Lumières divines, phénomènes mystiques, les aurores boréales fascinent les hommes depuis la nuit des temps… Sources de légendes et mythes, elles suscitent l’émerveillement et enflamment l’imaginaire …
Aujourd’hui nous allons apprendre à immortaliser ces phénomènes si particuliers. Pour commencer ce défi photographique, il est important de savoir où et quand observer les aurores
Au-delà du cercle polaire
La couronne aurorale se forme autour des pôles magnétiques, et son étendue varie selon l’intensité des vents solaires, l’indice KP.
Plus l’indice est fort, plus la zone aurorale s’étendra autour des pôles. En Europe, pour avoir de grande chance d’observer ce phénomène, il faudra se rendre dans le grand nord, au-delà du cercle polaire arctique. Optez pour des destinations comme l’Islande ou la Laponie (Les régions nord de la Finlande, Suède et Norvège). Sur le continent Américain il faudra se rendre au nord du canada, l’Alaska…Ces phénomènes sont aussi visibles dans les régions du pôle sud, l’antarctique, on parle alors d’aurore australe.
La nuit polaire
La période optimale pour l’observation des aurores s’étend de l’automne au printemps, les équinoxes, vous pourrez ainsi voir les premières apparitions courant septembre et les dernières au mois d’avril. N’oubliez pas que dans le grand nord, durant cette période, la nuit polaire s’invite et l’ensoleillement journalier diminue, pour se réduire à 2/3 heures de jour lors du solstice d’hiver.

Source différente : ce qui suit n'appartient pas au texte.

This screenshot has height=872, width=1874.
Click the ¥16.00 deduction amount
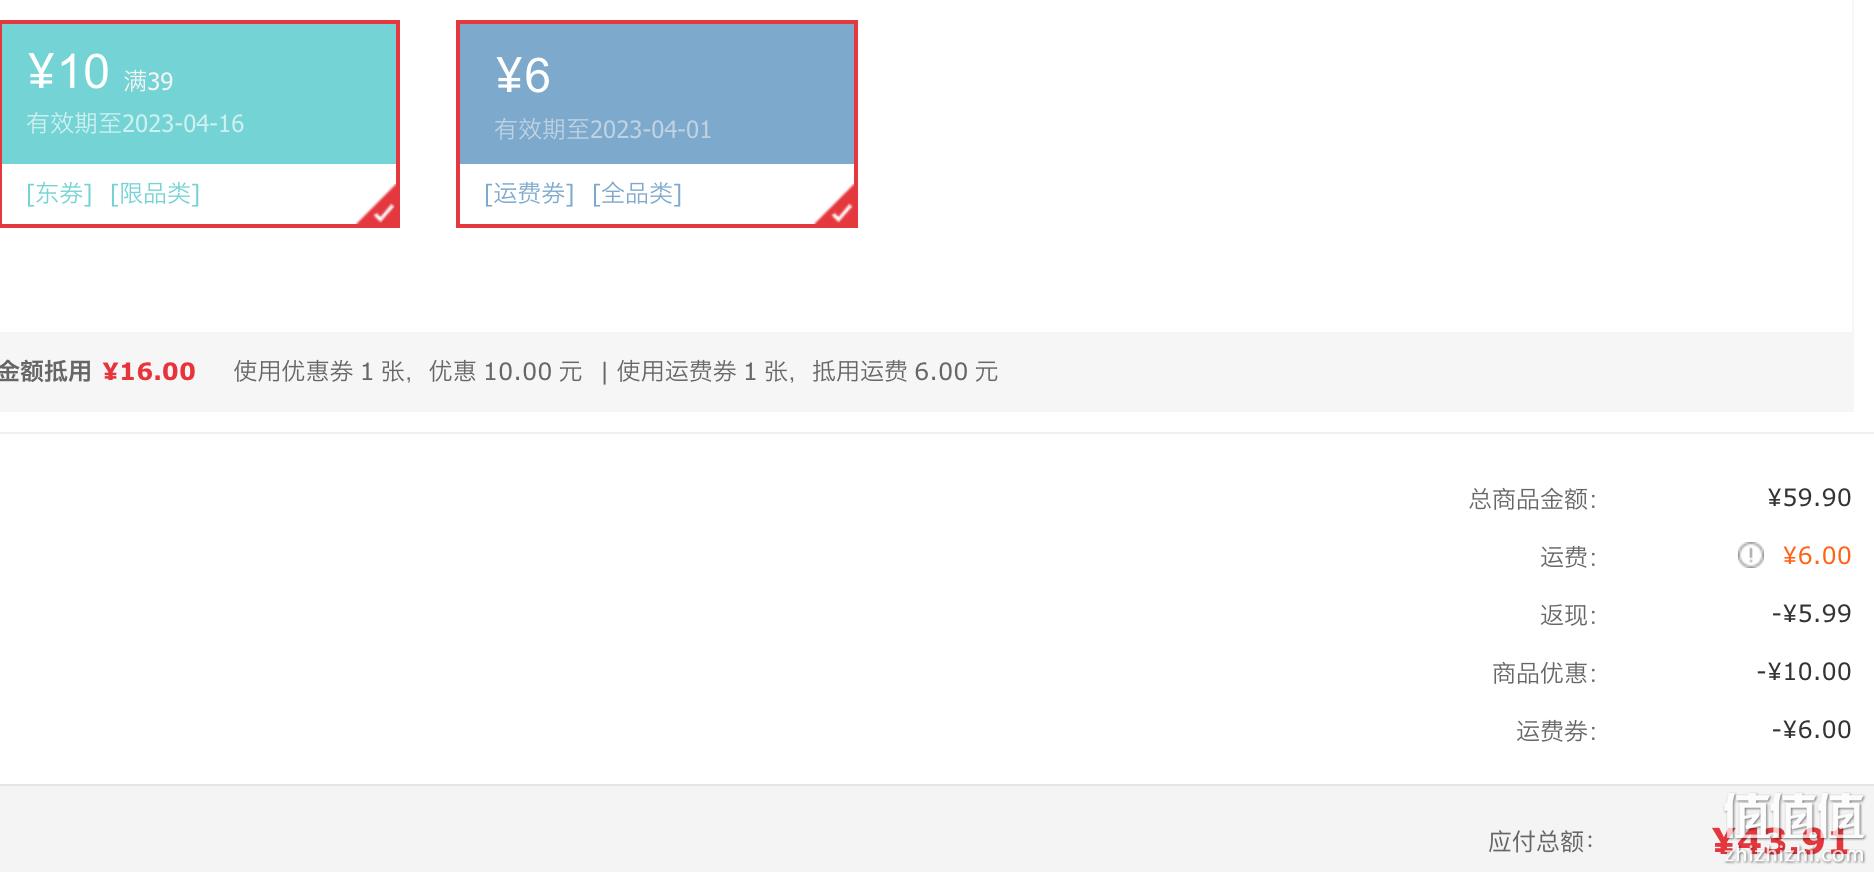coord(149,372)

En règle générale les aurores apparaissent entre 20h et minuit, mais il n’est pas rare d’en observer, avant et après ces horaires, en fonction de l’intensité aurorale. L’élément clé sera la météo, car seul un ciel dégagé peut nous permettre d’assister au phénomène.
Pour suivre en temps et en heure l’activité aurorale, vous trouverez de nombreuses applications très explicites comme « aurora forecast » ou « Northern eye Aurora forecast »
En territoire hostile
La chasse aux aurores n’est pas une mince affaire… Pour immortaliser ce joyau de la nature, vous devrez dans un premier temps vous éloigner des lumières rassurantes des villes, pour vous plonger dans la nuit nordique, à l’écart de la pollution lumineuse. Préférez une nuit sans lune, car plus le ciel sera plongé dans le noir, plus les aurores serons visibles. Il faudra vous préparer à affronter le froid hivernal. Il faut savoir que la nuit, en Laponie, les températures oscillent entre -10° et -40°.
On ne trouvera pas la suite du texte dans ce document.